Heralding a New Era in Asheville

By
Kari Kynard Ridge
On Friday, June 26, 2020 - 14:58
asheville

It is an exciting time for Asheville as the region welcomes new leadership and the community comes together to implement the AVL Greater strategic plan. Led by the Asheville Area Chamber of Commerce, the plan was introduced in June 2018 through consulting with economist and futurist Rebecca Ryan and already has dozens of partners throughout the region. AVL Greater features four strategic initiatives: Growing Up, Leadership, Economic Mobility & Shared Prosperity, and A Place for All People.

“We started the AVL Greater visioning process in an effort to get organizations across the community focused on a few key ‘guiding stars’ issues so that we could be more impactful,” says Kit Cramer, Asheville Area Chamber of Commerce president and CEO. “Many of the ways we’re approaching these issues cross over organizations, both public and private.”

Growing Up

Western North Carolina communities share challenges associated with growth, including low housing inventory, affordable housing shortages and longer commutes between communities that strain aging infrastructure.
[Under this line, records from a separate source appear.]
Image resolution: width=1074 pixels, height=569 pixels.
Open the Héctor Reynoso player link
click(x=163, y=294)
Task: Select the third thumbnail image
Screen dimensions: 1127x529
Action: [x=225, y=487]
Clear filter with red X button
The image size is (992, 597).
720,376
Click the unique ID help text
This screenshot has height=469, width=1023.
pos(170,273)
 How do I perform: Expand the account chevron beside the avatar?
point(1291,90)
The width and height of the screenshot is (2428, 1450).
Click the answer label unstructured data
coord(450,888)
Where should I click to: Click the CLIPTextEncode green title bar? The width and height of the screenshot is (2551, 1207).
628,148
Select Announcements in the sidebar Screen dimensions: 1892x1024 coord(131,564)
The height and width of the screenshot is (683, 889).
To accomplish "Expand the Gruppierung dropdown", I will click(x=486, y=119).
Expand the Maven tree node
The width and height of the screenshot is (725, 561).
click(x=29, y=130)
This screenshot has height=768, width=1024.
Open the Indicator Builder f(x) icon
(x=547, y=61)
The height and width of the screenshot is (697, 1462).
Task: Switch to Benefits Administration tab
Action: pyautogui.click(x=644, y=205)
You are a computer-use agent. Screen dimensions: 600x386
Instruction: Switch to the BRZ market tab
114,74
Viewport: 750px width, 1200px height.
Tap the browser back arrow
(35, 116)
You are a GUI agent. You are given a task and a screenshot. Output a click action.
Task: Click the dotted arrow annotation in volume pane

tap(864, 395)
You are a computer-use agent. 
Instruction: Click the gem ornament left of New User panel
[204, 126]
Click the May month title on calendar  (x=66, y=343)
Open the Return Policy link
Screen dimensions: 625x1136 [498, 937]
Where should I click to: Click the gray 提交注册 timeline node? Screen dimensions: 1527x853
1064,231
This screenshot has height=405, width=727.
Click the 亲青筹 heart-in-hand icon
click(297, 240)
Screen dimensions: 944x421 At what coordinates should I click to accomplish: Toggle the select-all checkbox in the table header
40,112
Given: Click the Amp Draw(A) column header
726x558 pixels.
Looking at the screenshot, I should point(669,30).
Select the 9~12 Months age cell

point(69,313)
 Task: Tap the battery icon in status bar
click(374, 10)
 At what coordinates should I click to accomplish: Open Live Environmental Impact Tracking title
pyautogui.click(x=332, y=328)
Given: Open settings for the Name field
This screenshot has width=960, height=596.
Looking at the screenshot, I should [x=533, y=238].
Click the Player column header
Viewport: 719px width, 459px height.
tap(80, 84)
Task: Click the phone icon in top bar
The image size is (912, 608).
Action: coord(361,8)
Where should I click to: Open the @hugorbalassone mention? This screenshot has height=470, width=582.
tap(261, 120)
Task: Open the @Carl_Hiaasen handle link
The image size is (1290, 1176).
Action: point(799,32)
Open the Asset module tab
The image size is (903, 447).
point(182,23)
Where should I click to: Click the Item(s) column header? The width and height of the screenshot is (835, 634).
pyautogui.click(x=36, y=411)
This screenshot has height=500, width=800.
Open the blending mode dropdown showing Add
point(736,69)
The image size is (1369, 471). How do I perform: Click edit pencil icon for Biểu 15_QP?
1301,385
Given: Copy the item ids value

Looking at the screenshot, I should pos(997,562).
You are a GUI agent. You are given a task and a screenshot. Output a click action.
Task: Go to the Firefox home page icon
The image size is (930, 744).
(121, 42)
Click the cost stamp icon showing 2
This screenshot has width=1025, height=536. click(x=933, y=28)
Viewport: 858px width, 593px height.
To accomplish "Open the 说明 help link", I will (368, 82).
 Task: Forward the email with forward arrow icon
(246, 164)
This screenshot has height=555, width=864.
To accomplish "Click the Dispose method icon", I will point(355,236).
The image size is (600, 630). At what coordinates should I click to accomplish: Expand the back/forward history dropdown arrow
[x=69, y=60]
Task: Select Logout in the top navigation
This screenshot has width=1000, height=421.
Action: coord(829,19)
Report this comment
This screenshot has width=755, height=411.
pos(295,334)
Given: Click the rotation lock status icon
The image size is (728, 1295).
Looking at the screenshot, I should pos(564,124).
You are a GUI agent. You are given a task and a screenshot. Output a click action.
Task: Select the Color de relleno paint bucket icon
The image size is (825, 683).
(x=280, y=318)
AVL Greater seeks to strengthen the region’s economy over the long term by bringing communities together to think regionally and work together rather than take individualized approaches to workforce development, education, transportation, wellness and opportunity. Comprehensive studies of Buncombe County and Asheville land are underway to identify the most promising sites for future industrial development parcels and/or commerce parks that will attract advanced manufacturing as well as corporate office and technology employers. Plans include real-time inventory of land suitable for development.

Leadership

Under the second AVL Greater initiative, representatives from regional councils of government, such as Land of Sky and leaders from area chambers of commerce are working together with employers to convene quarterly summits of leaders from Buncombe, Haywood, Henderson, Madison and Transylvania counties.

These summits support a more regional approach to growth by bringing participants together to exchange ideas, share strategies and build lasting rapport. Early conversations with leaders in target counties have identified workforce development, housing and opportunity zones as potential topics. Ultimately, the summits can scale to fit a broader footprint over time and include neighboring communities outside the five counties.

Economic Mobility & Shared Prosperity

The Equity Employer Partner Program builds upon an existing Asheville Housing Authority (AHA) plan to increase workforce participation and job retention for housing authority residents. The ultimate goal is to empower and support families experiencing poverty during their transition from surviving to thriving through meaningful employment and upward mobility.

Components of the Equity Employer Partner Program include developing alliances and equity partnerships with living wage employers that have advancement opportunities, facilitating access to support services and wealth building through family self-sufficiency case management and providing one-onone mentorship with a success coach. AHA, UpSkill WNC, A-B Technical Community College, Mountain Area Workforce Development Board and other community partners are developing this initiative to connect families experiencing poverty to living wage jobs with opportunities for advancement.

A Place for All People

AVL Greater is also creating plans to ensure that Asheville-Buncombe County is a welcoming community that embraces and engages people of color, young families and retirees as well as becomes a place where all people can succeed.

The Equity Employer Partner Program points out that living in a community of people with jobs is one of the most critical leading indicators of a child’s economic mobility and that families experiencing poverty have many barriers to obtaining a career-track job and advancing their skills and upward mobility, given the day-today stress of instability. The program strives to address this by forming relationships between residents and ally employers who understand the background and circumstances of the individuals.

“It’s my hope that that kind of collaboration will continue so that we can make progress on these key areas,” Cramer says. “We’ve used what we learned through AVL Greater to inform our planning process – so have other organizations, including our local government bodies. If we’re all pulling together, maybe in different ways, but in the same direction, we’re bound to make progress.”